He turned to look at Goldberg. The doctor had taken a step away from Prashanth and stood smiling at him.
He had stepped away.
The signal, someone else was to give the signal, someone other than Goldberg.
What if the signal was the offering of the “gift” to the Stranger?
Prashanth broke into a run. Behind him, he heard screaming—was it because of the disturbance he was now causing? Or was it because someone was now chasing him, or shooting at him, with the intent to kill?
And he knew now the fate of Chao-xing Tan. The King in Yellow had demanded a sacrifice, so he had had her encased by a printer, as a living statue. He had killed his own daughter, and Prashanth had stood and admired the corpse as a great work of art.
And his artist accomplice, the actual murderer—Gambo Zubair had killed the young woman, and then calmly sent a message to her puter chastising her for not showing up, in case he was ever investigated for the death.
Elias Tan fell silent as Prashanth broke from the crowd. Prashanth shouted his condemnation, but what came out was an incoherent shriek.
Tan dropped his mask as Prashanth charged him.
And he screamed as Prashanth tackled him, knocking the coffee baron to the ground.

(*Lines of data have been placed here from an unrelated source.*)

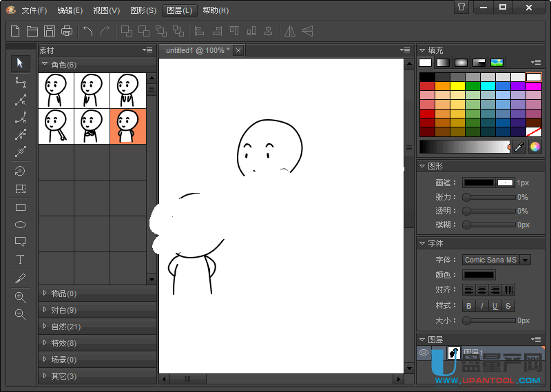Select the orange-highlighted character thumbnail
This screenshot has height=392, width=551.
(x=128, y=126)
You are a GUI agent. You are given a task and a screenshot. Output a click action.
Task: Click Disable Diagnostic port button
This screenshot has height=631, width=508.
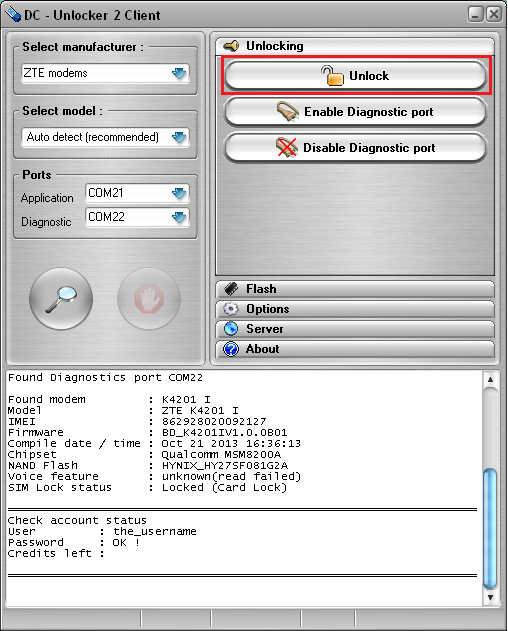[x=355, y=148]
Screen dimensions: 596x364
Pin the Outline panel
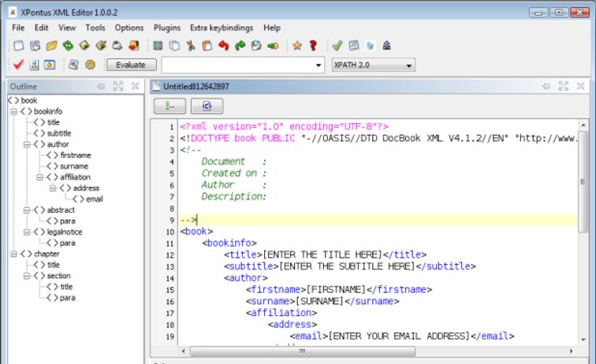tap(101, 86)
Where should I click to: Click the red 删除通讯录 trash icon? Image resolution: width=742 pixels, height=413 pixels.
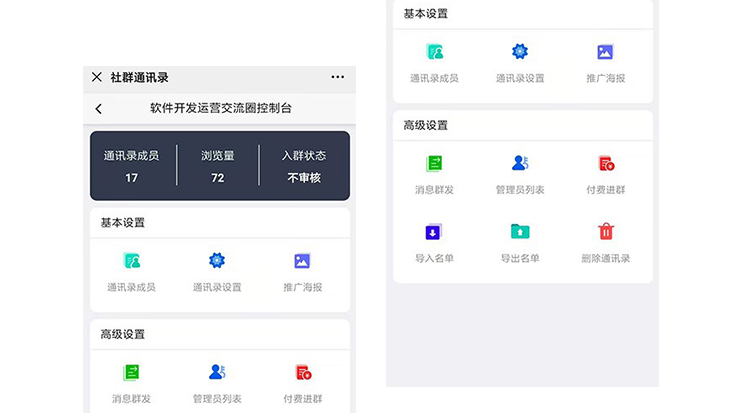point(606,232)
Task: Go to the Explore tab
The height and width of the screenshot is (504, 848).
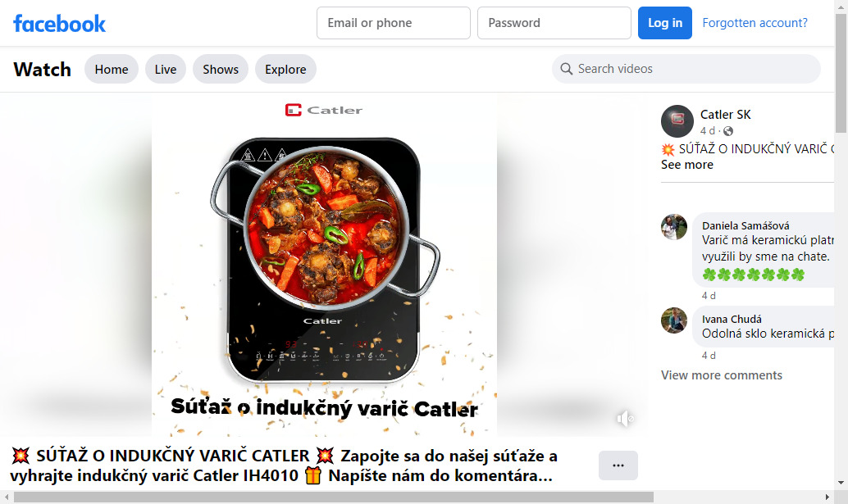Action: (285, 69)
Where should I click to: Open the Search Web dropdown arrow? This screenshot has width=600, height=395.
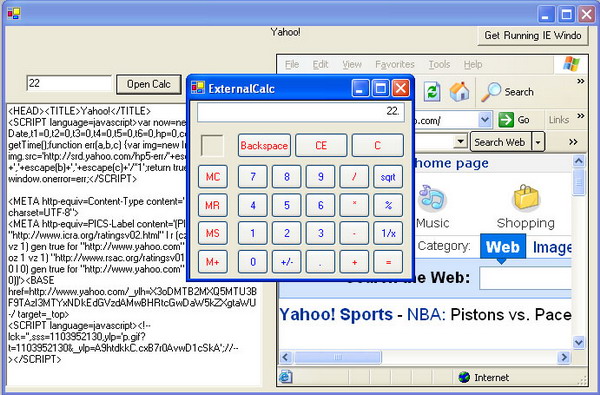coord(538,142)
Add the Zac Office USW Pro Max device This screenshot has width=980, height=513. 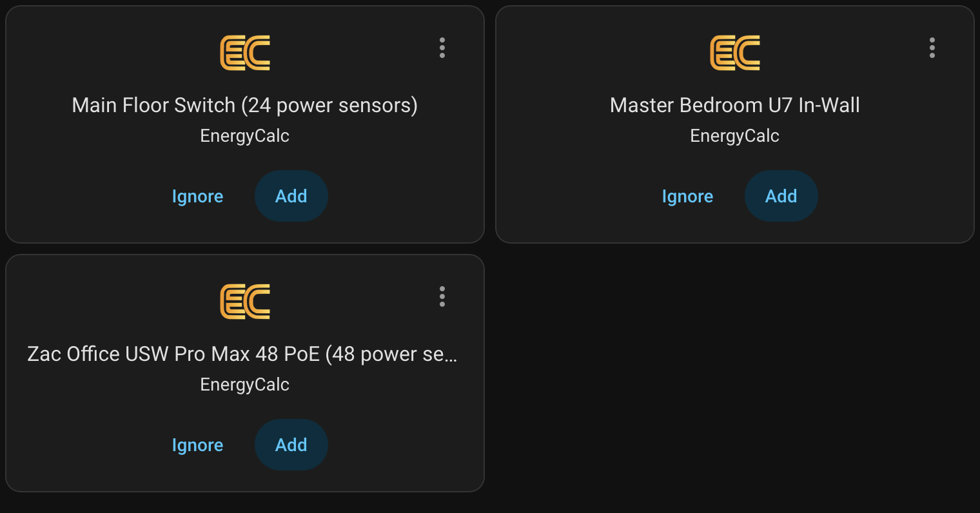point(291,445)
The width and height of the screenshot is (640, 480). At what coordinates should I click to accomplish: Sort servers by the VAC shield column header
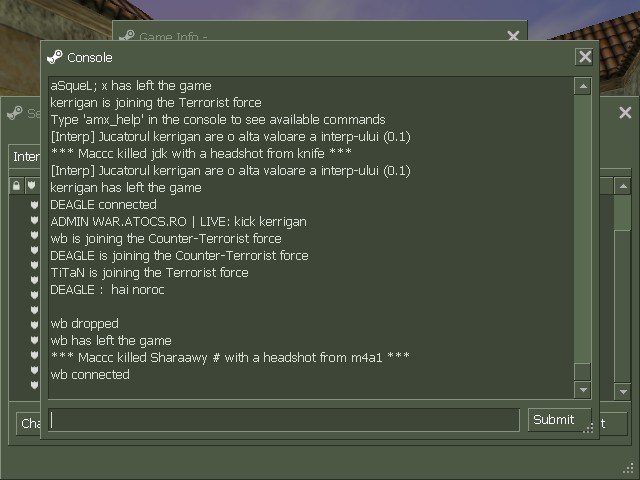(32, 186)

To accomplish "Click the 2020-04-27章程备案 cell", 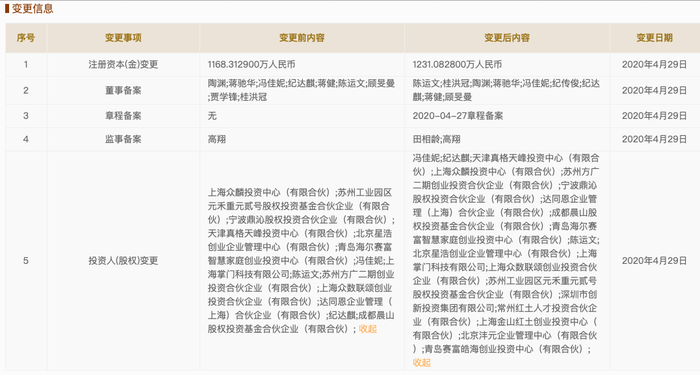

Elias Tan fell back into the canopy, his head and shoulders slamming against the floor of the printer. The printer hummed, and a sheet of rosy pink printing substrate wrapped itself onto Tan’s shrieking face.
Prashanth felt a sharp sting in his left arm. Was he being stabbed? Shot, more likely.
He had to save Tan. Tan deserved death, but he deserved justice more. Prashanth dragged the murderer from the printer. Bullets struck the printer over his head, and the machine stopped humming with a sharp screech.
He grabbed for his gun and couldn’t find it; he’d dropped it in his attack.
Prashanth dragged Tan to his feet and spun around, raising Tan. He smelled scorched flesh and heard Tan’s agonized howling, but he ignored them both.
“Stop!” he yelled, thrusting Tan’s ruined, pink face forward. “This is a crime scene, and this man is a murderer!”
“The Pallid Mask!” an actor wailed.
“The Pallid Mask is not a mask at all!” moaned another.
The crowd fell to their knees, and so did the actors. Left standing were Prashanth, Dr. Goldberg, and six men scattered along the far edge of the crowd, each holding a pistol.
They raised their firearms, and Prashanth closed his eyes. He did his best to drag Elias Tan in front of himself as a shield, but he was too tired and too sick to run, and there was nowhere to run to.
A series of shots rang out in quick succession…and Prashanth was not dead.
He opened them again and saw Lord Wimsey. Wimsey himself, who was rarely seen in person. He was three meters tall, his chest spherical and his head another sphere and a monocle cocked improbably over one eye. He was dressed like someone’s idea of a Victorian gentleman, if said gentleman only wore purple. The metallic troll in his purple frock coat and top hat strode down through the trembling crowd. Wimsey held a rifle in both hands, and he whistled as he came—“Rule, Britannia,” Prashanth thought.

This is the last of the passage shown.